See Burlingame v. Whilden (In re Whilden), 67 B.R. 40, 41-42 (Bankr.M.D.Fla. 1986); In re Oceanquest Feeder Service, Inc., 56 B.R. 715, 718-719 (Bankr.D.Conn. 1986); Lawrence P. King, Jurisdiction and Procedure Under the Bankruptcy Amendments of 1984, 38 VAND. L. REV. 675 (1985).
28 U.S.C. § 1334(a) provides:
Except as provided in subsection (b) of this section, the district courts shall have original and exclusive jurisdiction of all cases under title 11.
28 U.S.C. § 1334(b) provides:
Notwithstanding any Act of Congress that confers exclusive jurisdiction on a court or courts other than the district courts, the district courts shall have original but not exclusive jurisdiction of all civil proceedings arising under title 11 or arising in or related to cases under title 11.

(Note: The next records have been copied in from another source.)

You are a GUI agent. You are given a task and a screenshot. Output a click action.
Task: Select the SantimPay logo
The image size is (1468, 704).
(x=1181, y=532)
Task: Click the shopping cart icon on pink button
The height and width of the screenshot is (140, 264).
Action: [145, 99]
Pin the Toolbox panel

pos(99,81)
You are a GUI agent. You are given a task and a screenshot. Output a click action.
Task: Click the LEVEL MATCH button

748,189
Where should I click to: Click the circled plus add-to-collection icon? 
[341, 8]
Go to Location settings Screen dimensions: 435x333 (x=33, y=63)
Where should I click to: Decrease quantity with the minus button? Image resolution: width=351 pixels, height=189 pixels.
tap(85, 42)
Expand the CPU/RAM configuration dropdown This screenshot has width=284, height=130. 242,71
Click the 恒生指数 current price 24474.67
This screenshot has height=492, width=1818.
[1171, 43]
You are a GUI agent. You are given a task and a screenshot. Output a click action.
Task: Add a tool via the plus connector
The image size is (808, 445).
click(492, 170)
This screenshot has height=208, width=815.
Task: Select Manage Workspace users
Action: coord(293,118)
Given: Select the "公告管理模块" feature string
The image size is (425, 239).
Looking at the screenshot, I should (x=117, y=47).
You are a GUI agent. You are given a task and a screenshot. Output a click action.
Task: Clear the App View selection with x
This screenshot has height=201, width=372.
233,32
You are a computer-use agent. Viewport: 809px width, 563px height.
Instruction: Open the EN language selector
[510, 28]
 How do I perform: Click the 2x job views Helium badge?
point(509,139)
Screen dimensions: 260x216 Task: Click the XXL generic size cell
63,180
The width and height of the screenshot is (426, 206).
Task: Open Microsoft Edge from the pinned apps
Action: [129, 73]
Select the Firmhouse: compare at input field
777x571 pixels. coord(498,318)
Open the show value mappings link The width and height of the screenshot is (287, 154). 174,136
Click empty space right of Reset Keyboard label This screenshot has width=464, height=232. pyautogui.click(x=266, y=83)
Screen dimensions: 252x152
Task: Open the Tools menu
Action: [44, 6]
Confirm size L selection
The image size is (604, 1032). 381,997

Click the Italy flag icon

Jurisdiction over bankruptcy issues is provided by 28 U.S.C. § 1334(e), which provides:
The district court in which a case under Title 11 is commenced or is pending shall have exclusive jurisdiction of all of the property, wherever located, of the debtor as of commencement of such case, and of the property of the estate.
28 U.S.C. § 151 provides:
In each judicial district, the bankruptcy judges in regular active service shall constitute a unit of the district court to be known as the bankruptcy court for that district. Each bankruptcy judge, as a judicial officer of the district court, may exercise the authority conferred under this chapter with respect to any action, suit, or proceeding and may preside alone and hold a regular or special session of the court, except as otherwise provided by law or by rule or by order of the district court.
28 U.S.C. § 157(a) provides:
Each district court may provide that any or all cases under title 11 and any or all proceedings arising under title 11 or arising in or related to a case under title 11 shall be referred to the bankruptcy judges for that district.
The General Order of Reference Dated July 16, 1984, As Amended July 17, 1984 issued by the United States District Court for the Northern District of Alabama provides:
The general order of Reference entered July 16, 1984 is hereby amended to add that there be hereby referred to the Bankruptcy Judges for this district all cases, and matters and proceedings in cases, under the Bankruptcy Act.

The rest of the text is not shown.